Nelle stesse ore in cui il governo italiano festeggia ciò che definisce una vittoria, pomposamente esaltata dai fedeli media di Stato, il rappresentante della Banca Mondiale Alexandre Arrobbio si pronuncia in un’intervista a La Presse de Tunisie: “Il nuovo quadro di partenariato si adatta alle esigenze della Tunisia”. Il quadro è quello dell’accordo per cui l’Europa pagherà il governo di Tunisi per “non far partire i migranti”, la cui ratifica è stata a più riprese rifiutata dal leader tunisino Saïed al chiaro scopo di alzare il prezzo e che apparirebbe ormai raggiunta, con la benedizione di Borrell e Von der Leyen.

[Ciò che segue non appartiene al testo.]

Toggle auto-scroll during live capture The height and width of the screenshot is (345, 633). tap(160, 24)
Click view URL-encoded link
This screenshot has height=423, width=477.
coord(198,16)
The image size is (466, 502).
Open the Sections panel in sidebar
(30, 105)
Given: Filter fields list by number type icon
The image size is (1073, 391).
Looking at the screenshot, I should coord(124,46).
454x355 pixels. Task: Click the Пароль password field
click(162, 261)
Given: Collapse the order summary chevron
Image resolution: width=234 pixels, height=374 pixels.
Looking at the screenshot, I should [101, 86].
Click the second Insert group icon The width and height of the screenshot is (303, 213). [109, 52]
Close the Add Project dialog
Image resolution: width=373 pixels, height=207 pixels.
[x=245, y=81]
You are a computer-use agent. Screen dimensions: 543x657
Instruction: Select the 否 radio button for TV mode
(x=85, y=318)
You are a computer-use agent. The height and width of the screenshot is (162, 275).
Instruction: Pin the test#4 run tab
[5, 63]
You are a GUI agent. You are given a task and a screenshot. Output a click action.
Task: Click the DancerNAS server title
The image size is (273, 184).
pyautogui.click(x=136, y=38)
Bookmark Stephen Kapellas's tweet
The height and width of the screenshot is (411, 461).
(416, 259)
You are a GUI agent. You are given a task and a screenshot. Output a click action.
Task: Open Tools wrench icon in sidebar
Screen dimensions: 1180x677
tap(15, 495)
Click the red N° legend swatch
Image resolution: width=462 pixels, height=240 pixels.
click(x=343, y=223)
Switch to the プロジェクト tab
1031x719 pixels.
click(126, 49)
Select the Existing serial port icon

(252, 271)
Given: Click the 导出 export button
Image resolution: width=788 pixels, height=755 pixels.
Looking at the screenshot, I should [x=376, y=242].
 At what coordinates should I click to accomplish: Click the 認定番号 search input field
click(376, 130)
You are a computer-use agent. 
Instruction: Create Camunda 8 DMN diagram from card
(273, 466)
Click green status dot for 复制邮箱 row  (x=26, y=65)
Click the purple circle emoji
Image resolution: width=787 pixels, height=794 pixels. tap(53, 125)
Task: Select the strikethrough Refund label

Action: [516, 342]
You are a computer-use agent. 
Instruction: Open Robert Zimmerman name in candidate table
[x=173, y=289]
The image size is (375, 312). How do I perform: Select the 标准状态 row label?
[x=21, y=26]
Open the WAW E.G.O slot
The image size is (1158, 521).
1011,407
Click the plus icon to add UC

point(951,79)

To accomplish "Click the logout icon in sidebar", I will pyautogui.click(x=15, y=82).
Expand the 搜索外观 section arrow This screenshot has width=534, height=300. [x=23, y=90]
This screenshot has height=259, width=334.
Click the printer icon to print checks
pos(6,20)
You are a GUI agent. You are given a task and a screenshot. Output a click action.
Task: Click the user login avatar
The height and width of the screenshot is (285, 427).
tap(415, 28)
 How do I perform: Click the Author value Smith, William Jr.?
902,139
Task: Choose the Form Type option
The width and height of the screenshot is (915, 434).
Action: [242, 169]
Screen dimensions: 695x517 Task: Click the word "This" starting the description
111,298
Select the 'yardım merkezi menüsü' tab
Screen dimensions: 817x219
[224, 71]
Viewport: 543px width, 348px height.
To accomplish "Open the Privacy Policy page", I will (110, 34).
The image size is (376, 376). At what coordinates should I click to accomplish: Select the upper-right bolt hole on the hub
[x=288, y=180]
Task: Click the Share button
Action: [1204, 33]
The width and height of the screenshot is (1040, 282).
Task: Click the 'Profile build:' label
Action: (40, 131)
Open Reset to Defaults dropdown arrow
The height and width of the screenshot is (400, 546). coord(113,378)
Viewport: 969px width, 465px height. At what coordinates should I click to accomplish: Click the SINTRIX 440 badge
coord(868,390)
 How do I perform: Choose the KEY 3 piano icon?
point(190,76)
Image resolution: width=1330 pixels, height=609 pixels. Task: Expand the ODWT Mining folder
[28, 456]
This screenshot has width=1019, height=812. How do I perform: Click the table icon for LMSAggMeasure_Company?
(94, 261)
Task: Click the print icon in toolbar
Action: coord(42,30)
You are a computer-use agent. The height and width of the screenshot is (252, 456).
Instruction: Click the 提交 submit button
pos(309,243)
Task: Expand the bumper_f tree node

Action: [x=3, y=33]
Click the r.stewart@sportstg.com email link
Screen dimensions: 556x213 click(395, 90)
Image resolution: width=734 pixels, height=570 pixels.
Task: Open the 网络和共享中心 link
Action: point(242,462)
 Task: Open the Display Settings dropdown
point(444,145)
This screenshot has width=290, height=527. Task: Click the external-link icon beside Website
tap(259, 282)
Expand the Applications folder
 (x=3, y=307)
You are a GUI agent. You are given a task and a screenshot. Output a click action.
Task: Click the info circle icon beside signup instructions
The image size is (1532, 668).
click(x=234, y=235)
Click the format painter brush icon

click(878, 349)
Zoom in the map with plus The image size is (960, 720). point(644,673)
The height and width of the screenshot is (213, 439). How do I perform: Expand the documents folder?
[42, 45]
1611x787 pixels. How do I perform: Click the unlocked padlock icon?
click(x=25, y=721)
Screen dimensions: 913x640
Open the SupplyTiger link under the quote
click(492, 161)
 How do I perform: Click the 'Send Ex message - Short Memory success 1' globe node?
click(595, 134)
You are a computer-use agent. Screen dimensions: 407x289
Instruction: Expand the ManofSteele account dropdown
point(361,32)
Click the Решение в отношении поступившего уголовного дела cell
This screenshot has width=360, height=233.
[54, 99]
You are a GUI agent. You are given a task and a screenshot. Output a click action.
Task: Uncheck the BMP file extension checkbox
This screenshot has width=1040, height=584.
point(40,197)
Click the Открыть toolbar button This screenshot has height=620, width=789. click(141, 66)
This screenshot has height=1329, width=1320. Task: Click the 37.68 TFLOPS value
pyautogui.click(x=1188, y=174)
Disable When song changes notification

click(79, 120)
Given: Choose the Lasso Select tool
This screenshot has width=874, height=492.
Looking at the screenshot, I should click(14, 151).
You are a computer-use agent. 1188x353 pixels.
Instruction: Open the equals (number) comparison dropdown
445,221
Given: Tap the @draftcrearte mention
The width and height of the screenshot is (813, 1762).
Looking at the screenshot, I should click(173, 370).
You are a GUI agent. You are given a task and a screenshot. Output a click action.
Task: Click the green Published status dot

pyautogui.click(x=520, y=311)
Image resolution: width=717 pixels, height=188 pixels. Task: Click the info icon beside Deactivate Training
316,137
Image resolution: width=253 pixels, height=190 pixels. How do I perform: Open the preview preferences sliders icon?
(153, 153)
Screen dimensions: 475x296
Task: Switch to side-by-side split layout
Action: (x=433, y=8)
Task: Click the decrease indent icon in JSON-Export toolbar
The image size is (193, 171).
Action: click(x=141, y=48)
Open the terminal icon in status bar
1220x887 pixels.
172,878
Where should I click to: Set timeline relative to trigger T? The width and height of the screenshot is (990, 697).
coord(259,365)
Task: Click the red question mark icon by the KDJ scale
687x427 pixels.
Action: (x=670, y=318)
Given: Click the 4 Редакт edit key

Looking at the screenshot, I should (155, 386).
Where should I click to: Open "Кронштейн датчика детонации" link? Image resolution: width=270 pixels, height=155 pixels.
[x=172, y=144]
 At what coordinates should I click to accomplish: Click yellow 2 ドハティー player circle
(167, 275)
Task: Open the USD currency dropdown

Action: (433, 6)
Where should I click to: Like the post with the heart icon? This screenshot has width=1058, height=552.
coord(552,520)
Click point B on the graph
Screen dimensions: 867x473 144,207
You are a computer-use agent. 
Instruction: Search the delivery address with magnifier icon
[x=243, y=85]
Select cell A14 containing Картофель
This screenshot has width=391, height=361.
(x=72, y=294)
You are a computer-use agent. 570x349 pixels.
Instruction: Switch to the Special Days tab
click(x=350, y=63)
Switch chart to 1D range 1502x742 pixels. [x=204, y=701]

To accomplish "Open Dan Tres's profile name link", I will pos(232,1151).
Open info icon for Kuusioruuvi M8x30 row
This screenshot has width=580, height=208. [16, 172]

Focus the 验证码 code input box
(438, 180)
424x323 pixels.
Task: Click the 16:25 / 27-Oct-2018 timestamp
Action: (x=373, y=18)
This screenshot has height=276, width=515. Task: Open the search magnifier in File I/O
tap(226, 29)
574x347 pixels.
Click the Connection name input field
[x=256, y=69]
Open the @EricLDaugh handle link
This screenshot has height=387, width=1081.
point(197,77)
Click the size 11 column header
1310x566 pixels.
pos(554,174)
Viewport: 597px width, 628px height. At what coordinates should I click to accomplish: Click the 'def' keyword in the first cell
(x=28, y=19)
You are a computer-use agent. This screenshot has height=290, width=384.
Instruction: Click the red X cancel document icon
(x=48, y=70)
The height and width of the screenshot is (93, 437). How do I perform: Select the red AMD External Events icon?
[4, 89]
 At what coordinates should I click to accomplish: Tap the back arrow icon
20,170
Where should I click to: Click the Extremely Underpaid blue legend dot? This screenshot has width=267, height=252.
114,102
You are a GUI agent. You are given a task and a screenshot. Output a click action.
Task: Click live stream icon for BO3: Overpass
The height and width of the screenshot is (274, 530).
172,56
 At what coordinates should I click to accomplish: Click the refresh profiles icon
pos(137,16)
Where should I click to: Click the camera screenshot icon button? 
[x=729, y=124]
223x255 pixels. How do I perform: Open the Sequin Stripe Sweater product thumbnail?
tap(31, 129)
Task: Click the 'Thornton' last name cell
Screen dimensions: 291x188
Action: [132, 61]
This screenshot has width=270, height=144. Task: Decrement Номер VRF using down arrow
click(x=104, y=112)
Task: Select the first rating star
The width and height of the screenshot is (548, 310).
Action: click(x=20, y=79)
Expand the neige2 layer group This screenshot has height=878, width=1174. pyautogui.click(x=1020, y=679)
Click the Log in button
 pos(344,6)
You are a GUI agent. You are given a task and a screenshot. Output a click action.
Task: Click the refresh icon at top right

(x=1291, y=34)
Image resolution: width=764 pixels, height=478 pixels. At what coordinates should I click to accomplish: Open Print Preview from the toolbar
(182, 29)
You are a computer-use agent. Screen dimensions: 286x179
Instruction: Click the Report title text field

Sembrerebbe una storia a lieto fine: il FMI contento perché forse recupera qualche soldo (pagato dall’Europa) del debito della Tunisia; la Tunisia contenta perché incassa e – secondo la Banca Mondiale – l’accordo le suona piuttosto conveniente; l’Italia contenta perché crede di aver imposto la propria linea; l’Europa contenta perché non deve rispettare la redistribuzione di quei migranti che non sbarcheranno sulle coste italiane: alla faccia della “vittoria” diplomatica, facile imporre all’Europa “linee” quando esse convengono all’Europa.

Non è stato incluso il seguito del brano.